People ask me if I ever thought of writing a children's book. I say, 'If I had a serious brain injury I might well write a children's book,' but [here he shakes his head] the idea of being conscious of who you're directing the story to is anathema to me, because, in my view, fiction is freedom and any restraints on that are intolerable.
I first heard about his insulting view of children's authors on Twitter this morning, and when Googled, I found this great response from author Lucy Coats. So....I decided to go figure out who the hell Martin Amis even is, because I've never heard of him.

Requirement A: Repeat the passage on Martin Amis and children's books word for word, everything from "People ask me" down to "that are intolerable.".
Requirement B: Carry on the passage on Martin Amis and children's books, picking up after its final sentence.

Information supplied:

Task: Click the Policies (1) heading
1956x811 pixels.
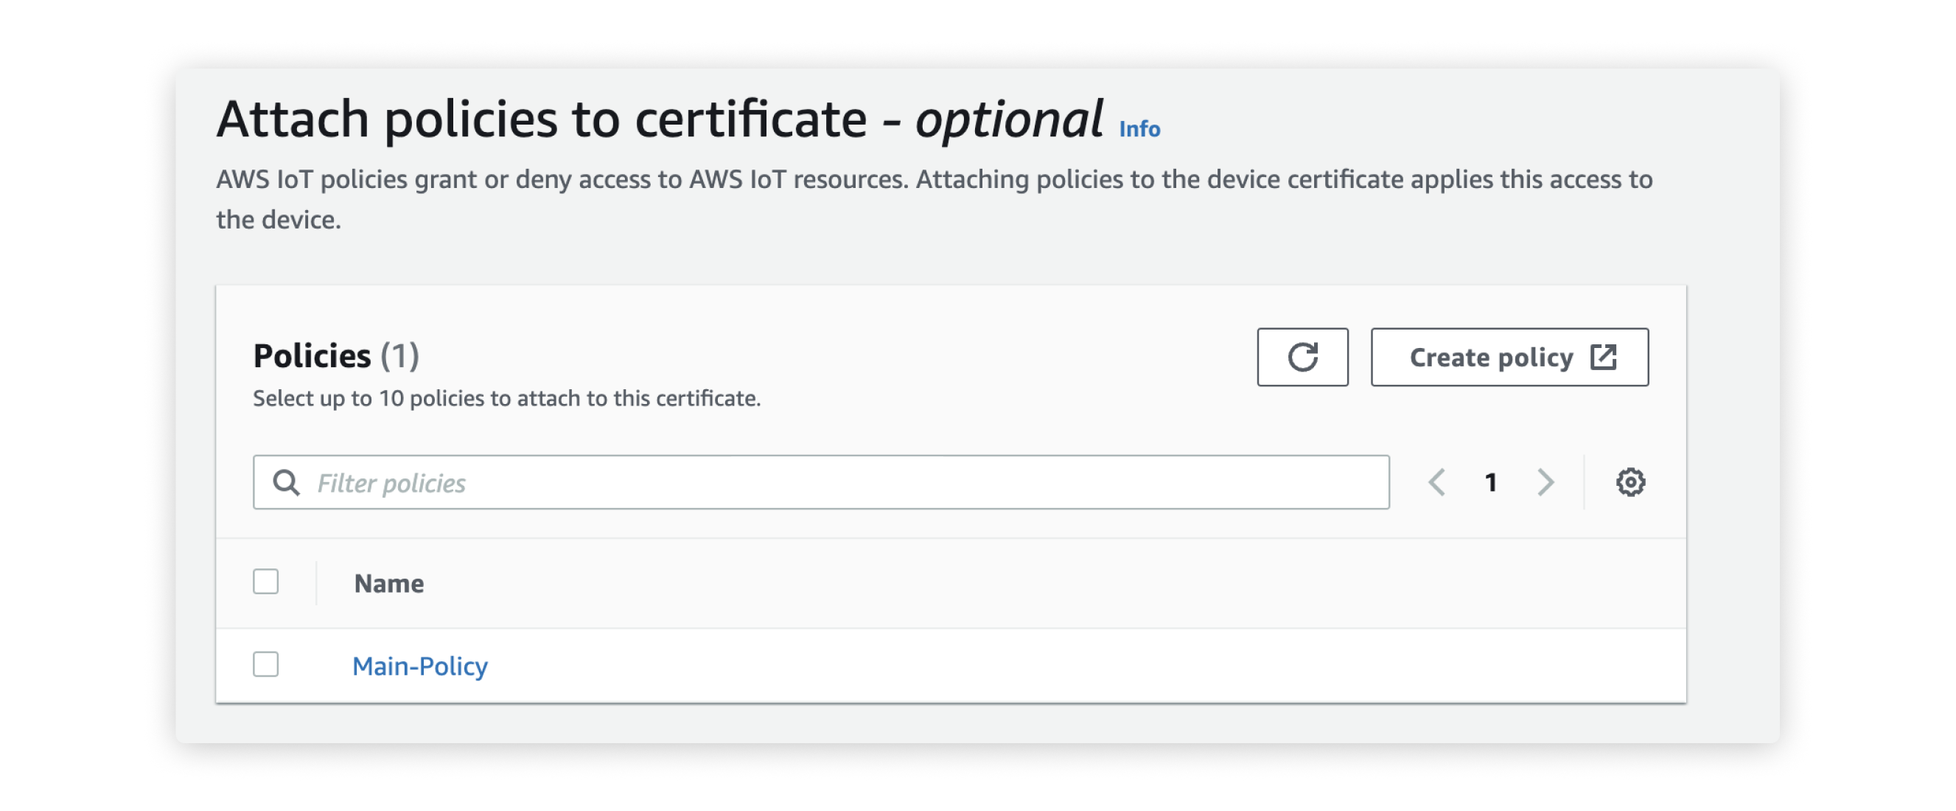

Expected answer A:
People ask me if I ever thought of writing a children's book. I say, 'If I had a serious brain injury I might well write a children's book,' but [here he shakes his head] the idea of being conscious of who you're directing the story to is anathema to me, because, in my view, fiction is freedom and any restraints on that are intolerable.

Expected answer B:
He has apparently penned some of Britain's best-known literature... Money in 1984 and London Fields in 1989. Okay.... still not ringing a bell, but I was just an English lit major in college at that time, so why would I have read him? Ahem. Moving on... on Wikipedia I found a quote from his publisher regarding one of his works, The Pregnant Widow (2010), a novel that is supposed to be oh-so-groundbreaking-and-written-by-him-someone-who-doesn't-have-brain-damage:
The 1960s, as is well known, saw the launch of the sexual revolution, which radically affected the lives of every Westerner fortunate enough to be born after the Second World War. But a revolution is a revolution - contingent and sanguinary. In the words of the Russian thinker Alexander Herzen: The death of the contemporary forms of social order ought to gladden rather than trouble the soul. Yet what is frightening is that what the departing world leaves behind it is not an heir but a pregnant widow. Between the death of the one and the birth of the other, much water will flow by, a long night of chaos and desolation will pass. In many senses, including the literal, it was a velvet revolution; but it wasn't bloodless. Nor was it complete. Even today, in 2009, the pregnancy is still in its second trimester. Martin Amis, in "The Pregnant Widow", takes as his control experiment a long, hot summer holiday in a castle in Italy, where half a dozen young lives are afloat on the sea change of 1970. The result is a tragicomedy of manners, combining the wit of "Money" with the historical sense of "Time's Arrow" and "House of Meetings".
*blank stare*
Okay, then. That sounds like fun.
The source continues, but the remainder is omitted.